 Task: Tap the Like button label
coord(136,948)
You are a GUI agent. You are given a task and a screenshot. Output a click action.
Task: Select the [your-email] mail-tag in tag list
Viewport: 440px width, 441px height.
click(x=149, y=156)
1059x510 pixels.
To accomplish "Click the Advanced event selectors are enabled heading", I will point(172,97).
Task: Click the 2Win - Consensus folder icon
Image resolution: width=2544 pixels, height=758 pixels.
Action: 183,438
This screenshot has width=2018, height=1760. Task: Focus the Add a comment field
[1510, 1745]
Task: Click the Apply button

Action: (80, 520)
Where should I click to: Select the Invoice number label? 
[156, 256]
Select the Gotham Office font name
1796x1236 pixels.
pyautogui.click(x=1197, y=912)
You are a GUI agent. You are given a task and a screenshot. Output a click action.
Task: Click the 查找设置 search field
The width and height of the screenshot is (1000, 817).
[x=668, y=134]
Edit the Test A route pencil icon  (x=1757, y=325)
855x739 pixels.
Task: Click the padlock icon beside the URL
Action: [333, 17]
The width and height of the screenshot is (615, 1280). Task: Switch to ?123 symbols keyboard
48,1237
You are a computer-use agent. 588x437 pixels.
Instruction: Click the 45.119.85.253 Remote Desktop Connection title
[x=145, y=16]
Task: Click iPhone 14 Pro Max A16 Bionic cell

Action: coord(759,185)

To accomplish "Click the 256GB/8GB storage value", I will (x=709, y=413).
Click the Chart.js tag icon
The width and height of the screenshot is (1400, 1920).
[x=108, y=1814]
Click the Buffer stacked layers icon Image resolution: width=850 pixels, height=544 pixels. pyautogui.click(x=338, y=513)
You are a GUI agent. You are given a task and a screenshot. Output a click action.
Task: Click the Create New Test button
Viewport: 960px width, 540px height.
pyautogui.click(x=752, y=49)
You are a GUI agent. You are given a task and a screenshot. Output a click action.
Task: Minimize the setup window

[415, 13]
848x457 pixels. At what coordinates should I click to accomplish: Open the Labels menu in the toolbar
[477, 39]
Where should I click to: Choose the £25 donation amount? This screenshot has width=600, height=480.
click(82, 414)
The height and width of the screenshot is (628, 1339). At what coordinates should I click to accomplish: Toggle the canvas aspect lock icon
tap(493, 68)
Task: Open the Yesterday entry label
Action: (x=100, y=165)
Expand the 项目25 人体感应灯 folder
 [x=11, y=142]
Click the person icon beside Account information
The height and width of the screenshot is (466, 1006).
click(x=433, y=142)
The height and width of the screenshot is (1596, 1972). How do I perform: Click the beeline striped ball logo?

● Problem statement: The full set of data above must come back exactly as written.

● Answer section:
 Task: Tap the Like button label
coord(136,948)
You are a GUI agent. You are given a task and a screenshot. Output a click action.
Task: Select the [your-email] mail-tag in tag list
Viewport: 440px width, 441px height.
click(x=149, y=156)
1059x510 pixels.
To accomplish "Click the Advanced event selectors are enabled heading", I will point(172,97).
Task: Click the 2Win - Consensus folder icon
Image resolution: width=2544 pixels, height=758 pixels.
Action: 183,438
This screenshot has width=2018, height=1760. Task: Focus the Add a comment field
[1510, 1745]
Task: Click the Apply button

Action: (80, 520)
Where should I click to: Select the Invoice number label? 
[156, 256]
Select the Gotham Office font name
1796x1236 pixels.
pyautogui.click(x=1197, y=912)
You are a GUI agent. You are given a task and a screenshot. Output a click action.
Task: Click the 查找设置 search field
The width and height of the screenshot is (1000, 817).
[x=668, y=134]
Edit the Test A route pencil icon  (x=1757, y=325)
855x739 pixels.
Task: Click the padlock icon beside the URL
Action: [333, 17]
The width and height of the screenshot is (615, 1280). Task: Switch to ?123 symbols keyboard
48,1237
You are a computer-use agent. 588x437 pixels.
Instruction: Click the 45.119.85.253 Remote Desktop Connection title
[x=145, y=16]
Task: Click iPhone 14 Pro Max A16 Bionic cell

Action: coord(759,185)

To accomplish "Click the 256GB/8GB storage value", I will (x=709, y=413).
Click the Chart.js tag icon
The width and height of the screenshot is (1400, 1920).
[x=108, y=1814]
Click the Buffer stacked layers icon Image resolution: width=850 pixels, height=544 pixels. pyautogui.click(x=338, y=513)
You are a GUI agent. You are given a task and a screenshot. Output a click action.
Task: Click the Create New Test button
Viewport: 960px width, 540px height.
pyautogui.click(x=752, y=49)
You are a GUI agent. You are given a task and a screenshot. Output a click action.
Task: Minimize the setup window

[415, 13]
848x457 pixels. At what coordinates should I click to accomplish: Open the Labels menu in the toolbar
[477, 39]
Where should I click to: Choose the £25 donation amount? This screenshot has width=600, height=480.
click(82, 414)
The height and width of the screenshot is (628, 1339). At what coordinates should I click to accomplish: Toggle the canvas aspect lock icon
tap(493, 68)
Task: Open the Yesterday entry label
Action: (x=100, y=165)
Expand the 项目25 人体感应灯 folder
 [x=11, y=142]
Click the person icon beside Account information
The height and width of the screenshot is (466, 1006).
click(x=433, y=142)
The height and width of the screenshot is (1596, 1972). How do I perform: Click the beeline striped ball logo?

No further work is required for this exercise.